Starting at the line that contains "You are a GUI", retype each line to the end of the listing below. Include both ends, but not the pictures.
--- Data for processing ---
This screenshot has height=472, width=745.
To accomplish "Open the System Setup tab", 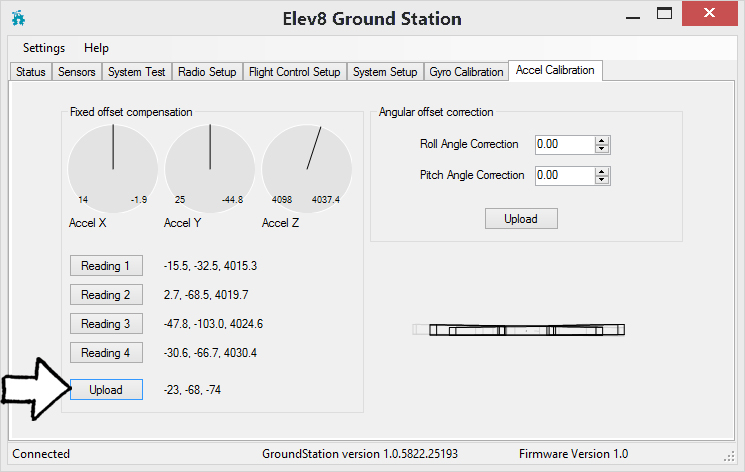I will point(385,72).
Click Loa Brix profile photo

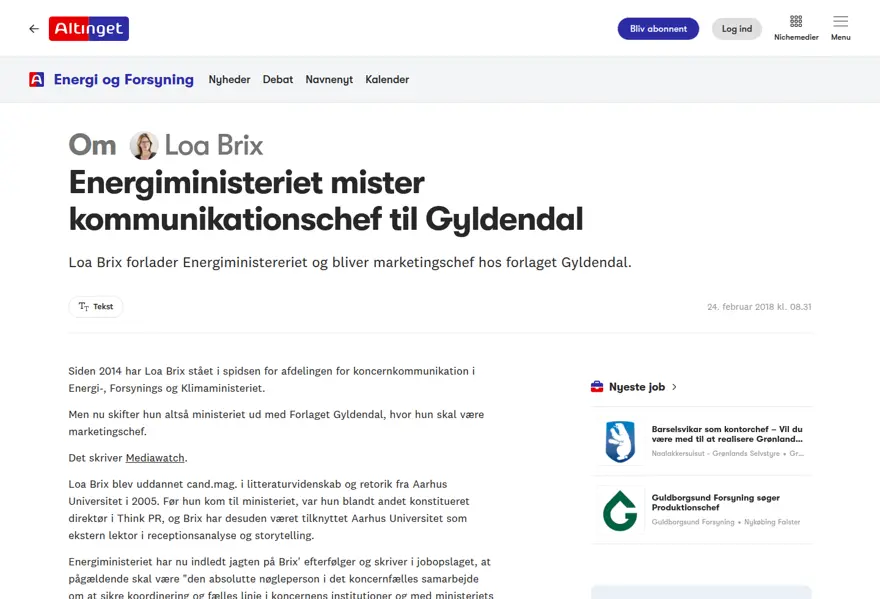click(144, 145)
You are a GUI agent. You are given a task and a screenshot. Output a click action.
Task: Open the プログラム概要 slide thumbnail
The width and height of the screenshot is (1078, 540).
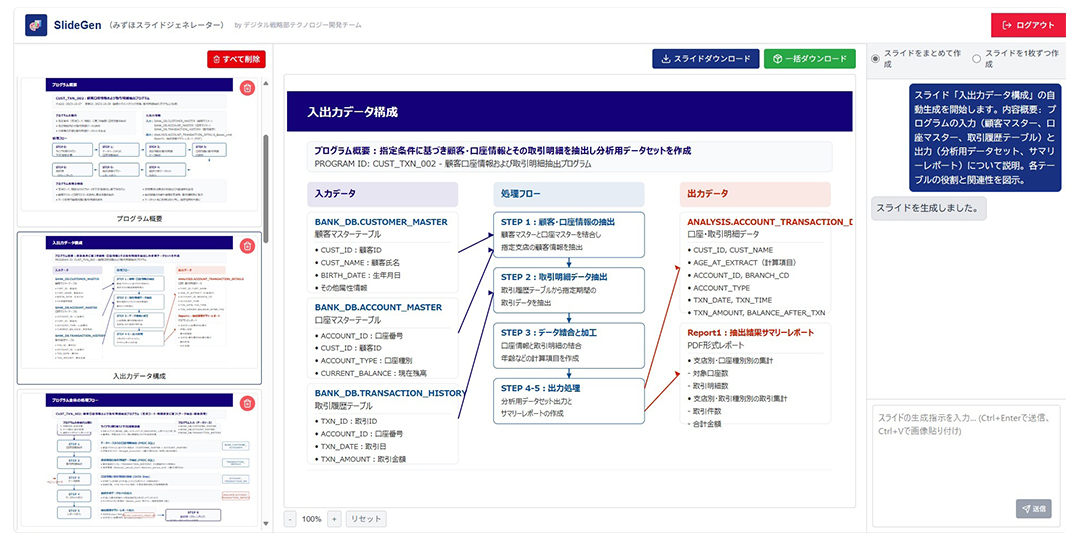(x=139, y=145)
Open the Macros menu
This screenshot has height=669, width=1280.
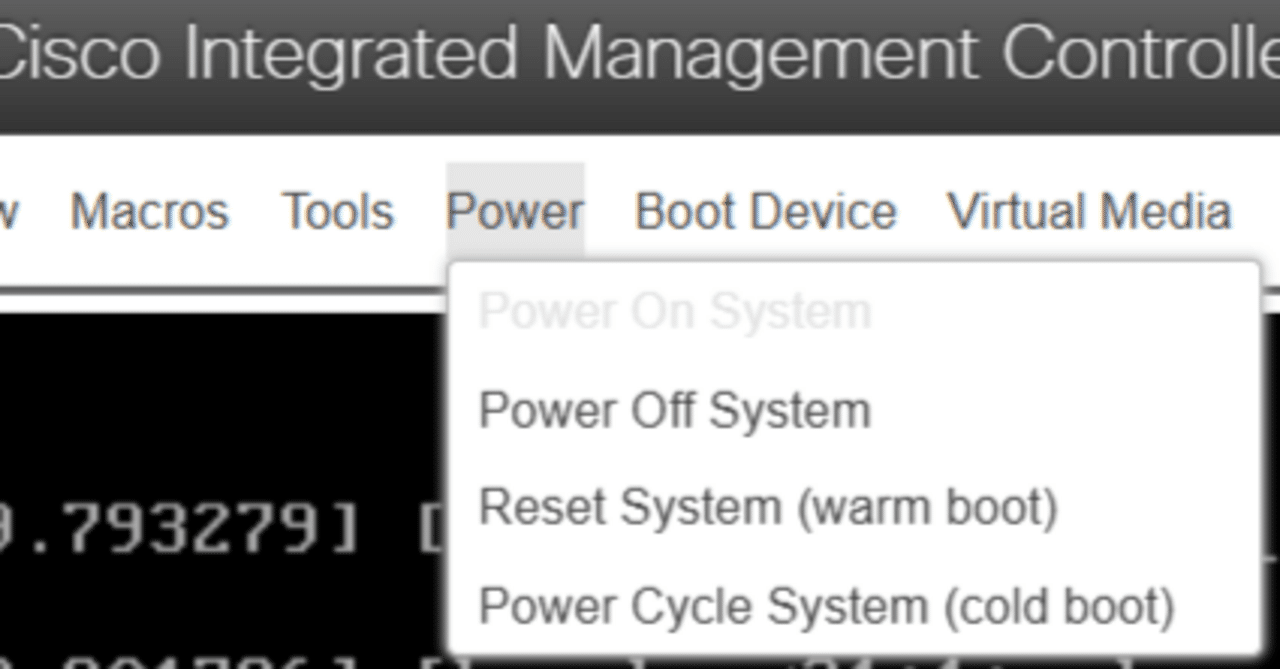coord(148,210)
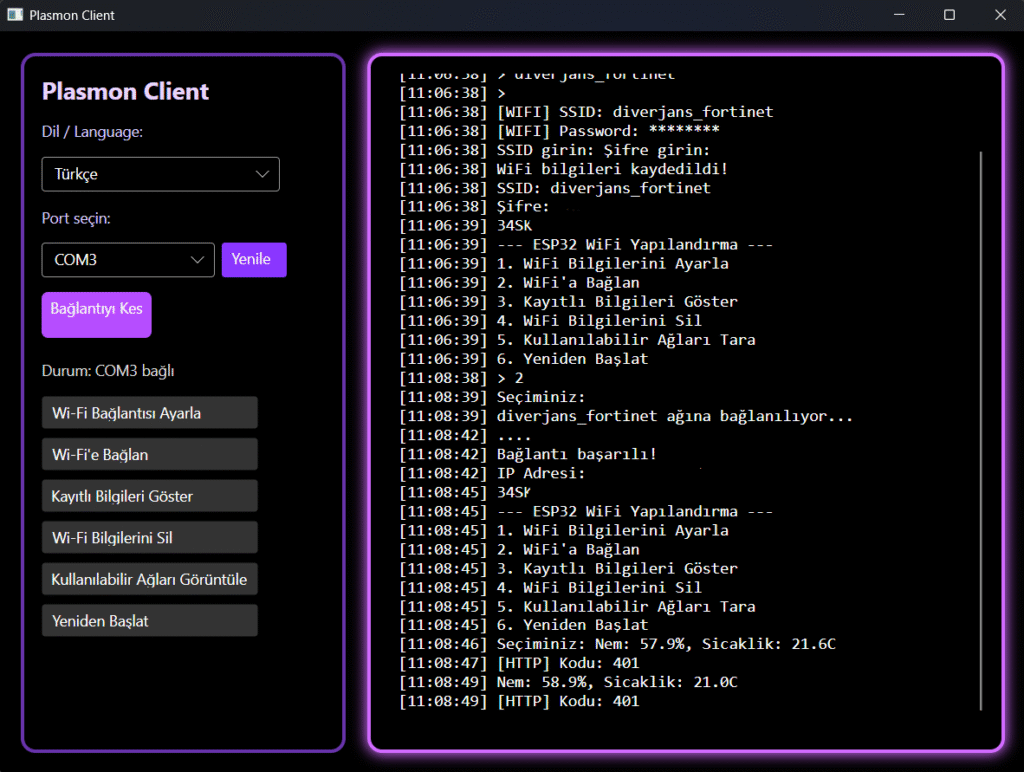Screen dimensions: 1024x772
Task: Maximize the Plasmon Client window
Action: pyautogui.click(x=949, y=15)
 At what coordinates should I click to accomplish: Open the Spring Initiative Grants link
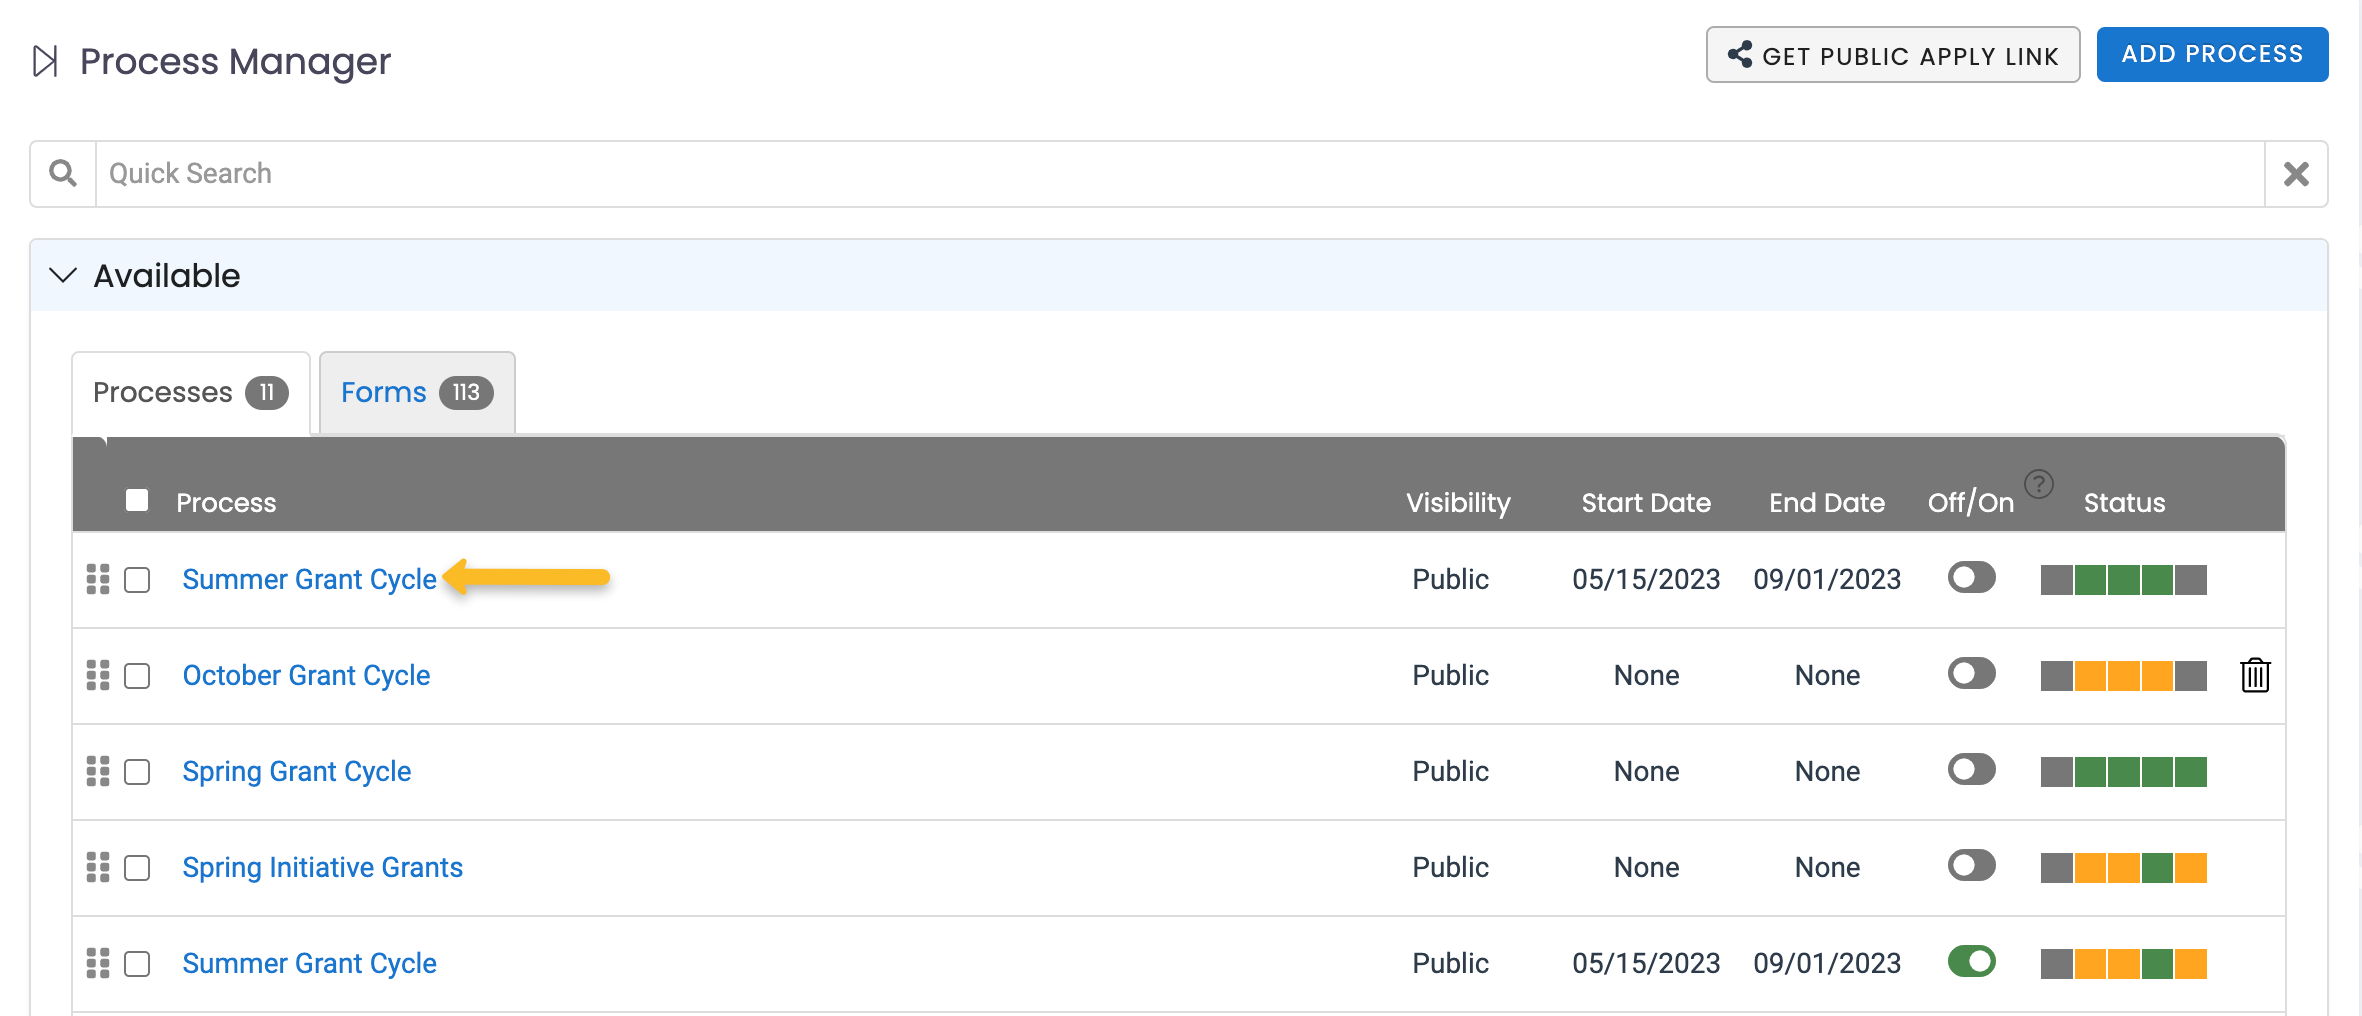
---
*Task result*.
You are a GUI agent. You are given a task and a screenshot. Output a click action.
Task: Open the プログラム概要 slide thumbnail
The width and height of the screenshot is (1078, 540).
(x=139, y=145)
Open the Macros menu
This screenshot has height=669, width=1280.
coord(148,210)
Screen dimensions: 1024x772
Task: Maximize the Plasmon Client window
Action: pyautogui.click(x=949, y=15)
 At what coordinates should I click to accomplish: Open the Spring Initiative Grants link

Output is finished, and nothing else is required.